- [WORK TO COMPLETE]
Resume the biography of Frank Renzulli below, writing on from its final sentence.

- [PAGE]
[BEGIN]
- Born: East Boston, Massachusetts, U.S.
- Occupations: Film actor, writer, producer
- Years active: 1984–present

= Frank Renzulli =

American film actor, writer and producer

Frank Renzulli is an American film actor, writer, and producer.

As an Emmy nominated writer and Golden Globe winner, Renzulli has written teleplays for The Sopranos, mainly in the first two seasons, and another Emmy nominated episode in the third season of the television show. He co-executive produced the short-lived 2006 television show Heist on NBC. He was a co-executive producer and writer for the Starz drama series Crash. Crash showrunner Glen Mazzara handpicked the writing staff for the series and selected people with a background of writing edgier material; Renzulli topped his list. In 2010, he played Sal LoNano, the real-life manager of "Irish" Micky Ward, in the Golden Globe- and Academy Award-nominated film The Fighter. Frank Renzulli had a recurring role as the private detective Vinnie Delgato on NBC's Harry's Law. He reunited with Glen Mazzara to write a freelance episode of AMC's The Walking Dead entitled "When the Dead Come Knocking" in 2012. The episode was critically acclaimed and considered one of the best of the ongoing series.
[END]
- [EXTRACTED RECORDS]
[BEGIN]
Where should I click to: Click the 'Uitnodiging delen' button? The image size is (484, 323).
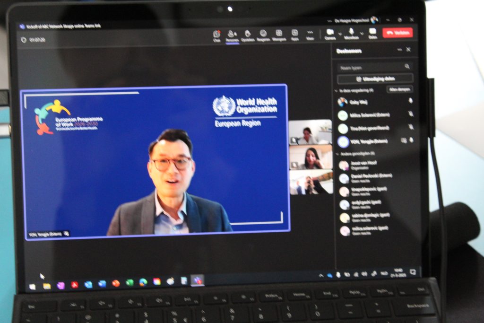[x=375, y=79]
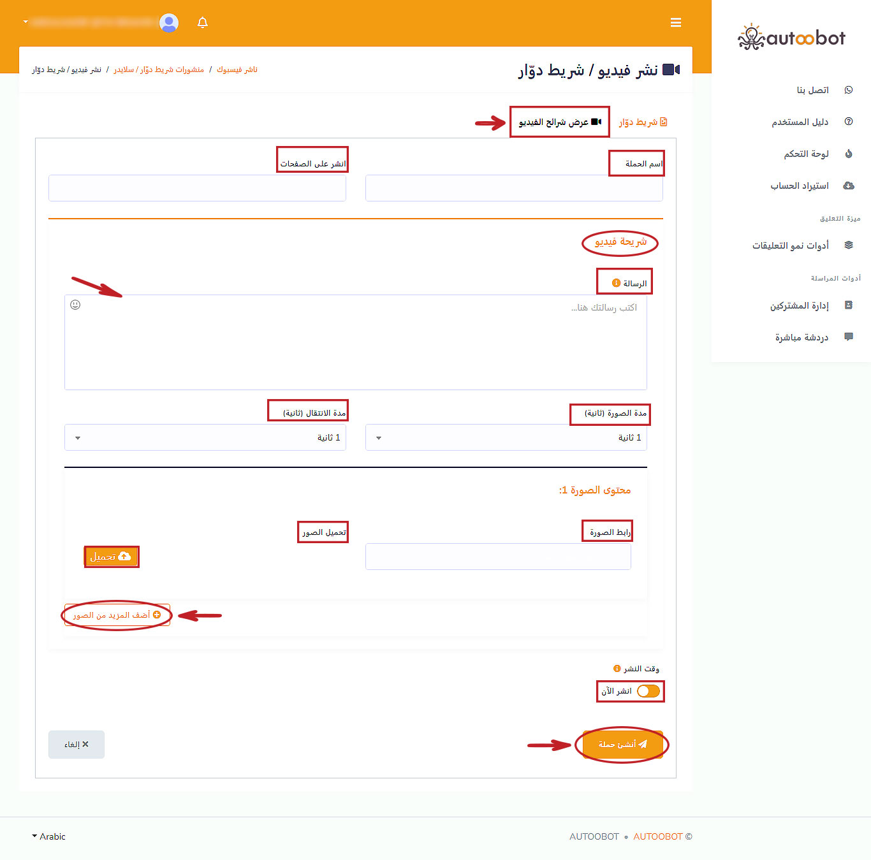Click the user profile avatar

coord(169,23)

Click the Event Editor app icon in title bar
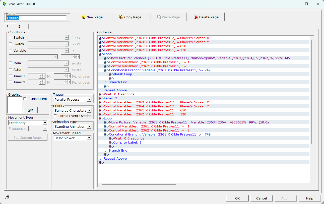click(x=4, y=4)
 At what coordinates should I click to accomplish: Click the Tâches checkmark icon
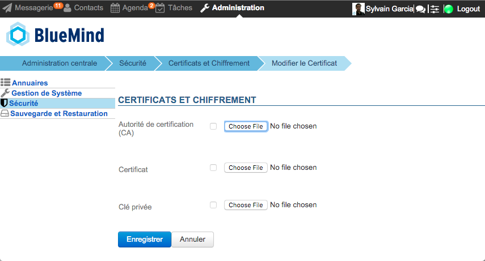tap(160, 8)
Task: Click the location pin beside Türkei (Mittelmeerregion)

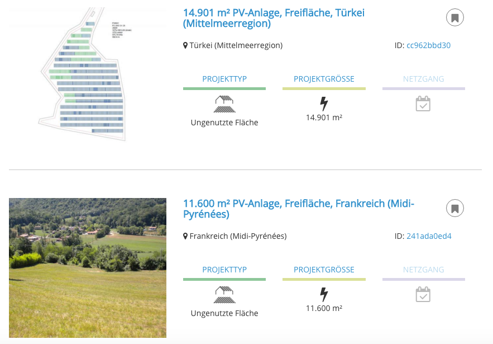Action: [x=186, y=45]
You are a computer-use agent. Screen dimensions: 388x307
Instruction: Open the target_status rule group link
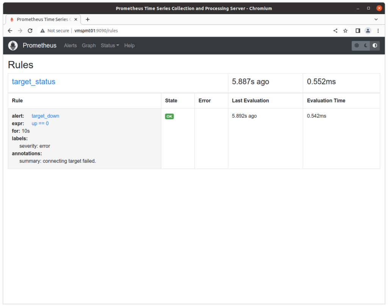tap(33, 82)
[END]
- [EXERCISE RESPONSE]
==Partial filmography==

- Broadway Danny Rose (1984) as Joe Rispoli
- The Last Dragon (1985) as Hood #3
- The Hidden (1987) as Michael Buckley
- The Real Ghostbusters (1987-1990, TV Series) as Foul Grungie / Ghosts / Kids / Shifter / Calahan (voice)
- A Different World (1988, TV Series) as Enrico
- L.A. Law (1989, TV Series) as Dr. Romanelli
- Warlock (1989) as Cabbie
- Maverick Square (1990, TV Movie, writer)
- Wild Hearts Can't Be Broken (1991) as Mr. Slater
- Pros and Cons (1991, TV Series) as Frank the Coroner
- The Wonder Years (1992)
- The Adventures of Brisco County, Jr. (1993, TV Series) as Mr. Crocker
- My Father the Hero (1994) as Fred
- Where on Earth Is Carmen Sandiego? (1994, TV Series) (voice)
- Confessions of a Hitman (1994) as Vinnie
- Duckman (1994–1995, TV Series) as Roulette
- The Great Defender (1995, TV Series, writer)
- Charlie Grace (1995-1996, TV Series, writer)
- The Practice (1997, TV Series) as Kenny Tripp (also writer 1998–2004)
- That's Life (1998, TV Series, writer)
- The Sopranos (1999–2001, TV Series, writer)
- The Cactus Kid (2000)
- Russo (2000, writer)
- Hack (2002–2003, TV Series, writer)
- 10-8: Officers on Duty (2003-2004, TV Series, writer)
- Crossing Jordan (2005, TV Series) as Frank Lioso
- Heist (2006, TV Series, writer)
- Crash (2008, TV Series) as Mr. Famisham (uncredited) (also writer 2008–2009)
- The Fighter (2010) as Sal Lanano
- Harry's Law (2011, TV Series) as Vinnie Delgato
- The Walking Dead (2012, TV Series, writer)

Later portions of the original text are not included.